[Records for this task]

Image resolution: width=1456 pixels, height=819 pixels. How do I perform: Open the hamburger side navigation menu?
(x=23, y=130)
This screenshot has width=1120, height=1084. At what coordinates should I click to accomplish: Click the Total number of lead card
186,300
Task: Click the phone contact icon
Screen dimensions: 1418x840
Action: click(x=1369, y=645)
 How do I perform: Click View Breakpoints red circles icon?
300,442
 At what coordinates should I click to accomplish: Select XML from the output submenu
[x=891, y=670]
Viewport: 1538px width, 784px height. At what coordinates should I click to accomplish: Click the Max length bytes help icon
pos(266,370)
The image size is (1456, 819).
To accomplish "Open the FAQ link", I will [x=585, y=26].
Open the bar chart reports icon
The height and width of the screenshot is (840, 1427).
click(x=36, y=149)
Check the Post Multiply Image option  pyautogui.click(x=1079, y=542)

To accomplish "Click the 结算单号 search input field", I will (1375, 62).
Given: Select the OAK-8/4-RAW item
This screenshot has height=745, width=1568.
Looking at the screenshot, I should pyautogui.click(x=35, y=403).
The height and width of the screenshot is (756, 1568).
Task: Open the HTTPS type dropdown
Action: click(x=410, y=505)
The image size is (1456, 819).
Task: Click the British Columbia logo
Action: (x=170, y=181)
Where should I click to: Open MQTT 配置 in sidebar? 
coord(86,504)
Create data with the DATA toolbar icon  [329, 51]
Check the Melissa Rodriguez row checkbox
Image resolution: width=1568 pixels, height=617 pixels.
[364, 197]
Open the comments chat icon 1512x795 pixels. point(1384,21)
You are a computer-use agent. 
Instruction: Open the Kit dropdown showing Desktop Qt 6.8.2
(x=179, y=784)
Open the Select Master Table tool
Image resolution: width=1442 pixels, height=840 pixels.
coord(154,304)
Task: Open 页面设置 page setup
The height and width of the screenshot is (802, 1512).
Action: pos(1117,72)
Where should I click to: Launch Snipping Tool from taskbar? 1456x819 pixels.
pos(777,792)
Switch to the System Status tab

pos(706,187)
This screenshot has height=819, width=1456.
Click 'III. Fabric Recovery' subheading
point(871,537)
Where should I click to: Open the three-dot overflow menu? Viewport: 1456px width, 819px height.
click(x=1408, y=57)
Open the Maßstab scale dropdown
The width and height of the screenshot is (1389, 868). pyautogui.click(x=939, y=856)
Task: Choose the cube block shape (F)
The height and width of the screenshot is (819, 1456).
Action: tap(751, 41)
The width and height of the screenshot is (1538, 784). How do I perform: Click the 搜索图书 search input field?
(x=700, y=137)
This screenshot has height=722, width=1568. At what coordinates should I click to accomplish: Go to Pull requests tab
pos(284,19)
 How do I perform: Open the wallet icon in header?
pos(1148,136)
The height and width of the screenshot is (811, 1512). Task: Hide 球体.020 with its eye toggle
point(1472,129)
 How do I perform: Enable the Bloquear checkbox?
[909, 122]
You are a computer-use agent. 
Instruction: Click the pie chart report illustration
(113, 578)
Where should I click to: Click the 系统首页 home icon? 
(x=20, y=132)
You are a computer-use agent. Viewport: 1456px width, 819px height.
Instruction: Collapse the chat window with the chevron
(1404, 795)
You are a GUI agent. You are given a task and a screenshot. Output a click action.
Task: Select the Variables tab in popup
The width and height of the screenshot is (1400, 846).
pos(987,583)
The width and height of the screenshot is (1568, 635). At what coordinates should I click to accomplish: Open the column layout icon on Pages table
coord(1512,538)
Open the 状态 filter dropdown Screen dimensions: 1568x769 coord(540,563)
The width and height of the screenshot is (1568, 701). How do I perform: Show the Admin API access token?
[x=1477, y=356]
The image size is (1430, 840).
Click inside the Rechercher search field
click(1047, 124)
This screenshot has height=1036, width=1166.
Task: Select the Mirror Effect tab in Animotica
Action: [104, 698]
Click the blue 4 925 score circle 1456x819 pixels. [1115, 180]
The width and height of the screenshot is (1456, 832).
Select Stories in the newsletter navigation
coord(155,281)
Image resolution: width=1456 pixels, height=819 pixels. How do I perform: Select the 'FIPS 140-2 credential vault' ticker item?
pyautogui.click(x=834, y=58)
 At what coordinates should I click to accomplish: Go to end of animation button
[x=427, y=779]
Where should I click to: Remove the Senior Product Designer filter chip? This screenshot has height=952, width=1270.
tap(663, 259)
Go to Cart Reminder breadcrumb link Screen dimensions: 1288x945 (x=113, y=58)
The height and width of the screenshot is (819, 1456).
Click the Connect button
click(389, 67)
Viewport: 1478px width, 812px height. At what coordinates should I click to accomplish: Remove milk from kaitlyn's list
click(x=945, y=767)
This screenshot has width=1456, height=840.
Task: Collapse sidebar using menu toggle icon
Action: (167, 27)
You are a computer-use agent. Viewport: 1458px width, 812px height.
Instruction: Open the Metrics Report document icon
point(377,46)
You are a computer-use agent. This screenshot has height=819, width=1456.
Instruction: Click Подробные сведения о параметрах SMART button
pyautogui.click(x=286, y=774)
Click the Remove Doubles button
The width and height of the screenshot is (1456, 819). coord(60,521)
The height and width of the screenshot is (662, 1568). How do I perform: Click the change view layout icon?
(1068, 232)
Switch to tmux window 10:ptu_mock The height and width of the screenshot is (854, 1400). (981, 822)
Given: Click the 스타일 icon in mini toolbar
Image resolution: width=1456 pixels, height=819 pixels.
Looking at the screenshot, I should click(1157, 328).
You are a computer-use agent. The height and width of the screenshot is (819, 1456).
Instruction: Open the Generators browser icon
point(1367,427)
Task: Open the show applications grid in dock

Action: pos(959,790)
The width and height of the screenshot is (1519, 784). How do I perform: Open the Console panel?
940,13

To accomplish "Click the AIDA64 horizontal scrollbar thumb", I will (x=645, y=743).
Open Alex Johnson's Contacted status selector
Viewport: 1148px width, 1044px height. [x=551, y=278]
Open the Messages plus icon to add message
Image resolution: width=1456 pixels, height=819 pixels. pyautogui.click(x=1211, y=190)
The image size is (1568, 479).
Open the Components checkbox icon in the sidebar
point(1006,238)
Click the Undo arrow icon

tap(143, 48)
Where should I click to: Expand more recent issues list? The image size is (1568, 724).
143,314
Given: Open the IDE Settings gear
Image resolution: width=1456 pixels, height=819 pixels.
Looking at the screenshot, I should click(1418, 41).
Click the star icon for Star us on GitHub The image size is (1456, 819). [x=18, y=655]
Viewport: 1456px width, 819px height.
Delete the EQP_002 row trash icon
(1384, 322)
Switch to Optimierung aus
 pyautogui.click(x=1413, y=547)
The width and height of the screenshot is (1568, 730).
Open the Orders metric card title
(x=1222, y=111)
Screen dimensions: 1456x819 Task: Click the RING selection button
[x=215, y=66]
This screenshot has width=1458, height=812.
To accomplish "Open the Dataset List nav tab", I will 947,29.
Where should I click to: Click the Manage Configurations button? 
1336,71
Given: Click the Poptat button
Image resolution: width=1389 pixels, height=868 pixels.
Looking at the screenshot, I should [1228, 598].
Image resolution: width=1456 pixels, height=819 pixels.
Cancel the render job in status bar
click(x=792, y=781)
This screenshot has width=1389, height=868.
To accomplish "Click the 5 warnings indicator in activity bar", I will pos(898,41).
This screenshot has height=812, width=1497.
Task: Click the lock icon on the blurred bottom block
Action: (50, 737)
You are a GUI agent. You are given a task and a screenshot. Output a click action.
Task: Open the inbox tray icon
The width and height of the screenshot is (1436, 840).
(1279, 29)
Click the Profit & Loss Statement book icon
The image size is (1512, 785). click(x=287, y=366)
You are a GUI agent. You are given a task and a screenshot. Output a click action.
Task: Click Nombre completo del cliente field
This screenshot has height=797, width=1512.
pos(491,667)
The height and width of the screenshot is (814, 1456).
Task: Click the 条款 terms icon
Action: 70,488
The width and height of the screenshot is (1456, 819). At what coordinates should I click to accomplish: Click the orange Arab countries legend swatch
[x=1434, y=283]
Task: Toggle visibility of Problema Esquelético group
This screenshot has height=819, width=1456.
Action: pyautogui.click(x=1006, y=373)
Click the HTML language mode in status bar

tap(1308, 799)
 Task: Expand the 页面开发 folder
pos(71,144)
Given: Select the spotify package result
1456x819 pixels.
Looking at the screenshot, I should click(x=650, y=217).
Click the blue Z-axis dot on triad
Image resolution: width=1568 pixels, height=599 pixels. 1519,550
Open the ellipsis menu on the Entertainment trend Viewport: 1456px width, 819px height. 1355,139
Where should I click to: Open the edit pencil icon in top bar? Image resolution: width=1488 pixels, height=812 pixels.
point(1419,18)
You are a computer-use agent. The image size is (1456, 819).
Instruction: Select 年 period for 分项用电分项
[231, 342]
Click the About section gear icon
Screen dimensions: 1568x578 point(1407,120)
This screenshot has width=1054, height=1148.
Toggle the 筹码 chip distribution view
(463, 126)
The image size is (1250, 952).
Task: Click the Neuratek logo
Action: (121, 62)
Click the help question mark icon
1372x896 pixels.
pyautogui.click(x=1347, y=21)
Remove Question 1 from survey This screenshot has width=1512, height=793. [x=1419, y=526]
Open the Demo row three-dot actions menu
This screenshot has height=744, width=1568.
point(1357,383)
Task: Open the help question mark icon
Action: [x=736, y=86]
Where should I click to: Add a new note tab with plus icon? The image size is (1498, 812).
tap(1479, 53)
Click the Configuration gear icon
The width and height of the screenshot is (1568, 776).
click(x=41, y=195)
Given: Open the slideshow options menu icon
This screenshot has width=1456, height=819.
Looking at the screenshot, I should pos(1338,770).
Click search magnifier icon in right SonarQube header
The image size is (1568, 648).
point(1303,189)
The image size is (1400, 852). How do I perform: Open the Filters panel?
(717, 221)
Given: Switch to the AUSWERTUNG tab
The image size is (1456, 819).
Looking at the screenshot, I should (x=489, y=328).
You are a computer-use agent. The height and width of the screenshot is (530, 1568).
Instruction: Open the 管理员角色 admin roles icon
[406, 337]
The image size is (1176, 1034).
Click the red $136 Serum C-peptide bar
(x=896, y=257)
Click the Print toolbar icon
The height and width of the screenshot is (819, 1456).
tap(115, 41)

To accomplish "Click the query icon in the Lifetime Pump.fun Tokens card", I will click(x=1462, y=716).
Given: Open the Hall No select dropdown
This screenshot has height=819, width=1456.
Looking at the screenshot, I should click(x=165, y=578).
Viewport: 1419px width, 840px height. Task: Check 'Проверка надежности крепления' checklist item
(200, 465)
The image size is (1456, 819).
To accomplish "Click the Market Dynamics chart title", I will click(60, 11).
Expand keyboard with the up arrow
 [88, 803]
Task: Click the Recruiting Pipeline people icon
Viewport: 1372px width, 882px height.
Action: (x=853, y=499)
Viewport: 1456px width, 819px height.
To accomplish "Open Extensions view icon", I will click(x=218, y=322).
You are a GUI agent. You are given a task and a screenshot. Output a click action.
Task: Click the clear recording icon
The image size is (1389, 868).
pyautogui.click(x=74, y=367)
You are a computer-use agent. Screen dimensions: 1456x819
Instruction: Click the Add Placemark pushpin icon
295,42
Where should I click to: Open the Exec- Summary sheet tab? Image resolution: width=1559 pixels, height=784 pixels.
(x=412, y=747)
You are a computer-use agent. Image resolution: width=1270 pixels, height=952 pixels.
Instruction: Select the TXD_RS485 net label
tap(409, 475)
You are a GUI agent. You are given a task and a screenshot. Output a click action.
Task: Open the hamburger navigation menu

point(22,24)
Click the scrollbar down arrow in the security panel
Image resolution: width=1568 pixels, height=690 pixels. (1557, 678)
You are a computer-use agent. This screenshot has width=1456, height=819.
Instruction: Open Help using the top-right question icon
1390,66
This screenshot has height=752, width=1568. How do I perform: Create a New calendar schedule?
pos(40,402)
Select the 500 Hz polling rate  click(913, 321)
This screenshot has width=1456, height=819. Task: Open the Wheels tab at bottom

[/Records for this task]

_Problem_
Which lines of the records above hold the word "link"? Copy each one out.

_Result of the task_
To accomplish "Open the FAQ link", I will [x=585, y=26].
Go to Cart Reminder breadcrumb link Screen dimensions: 1288x945 (x=113, y=58)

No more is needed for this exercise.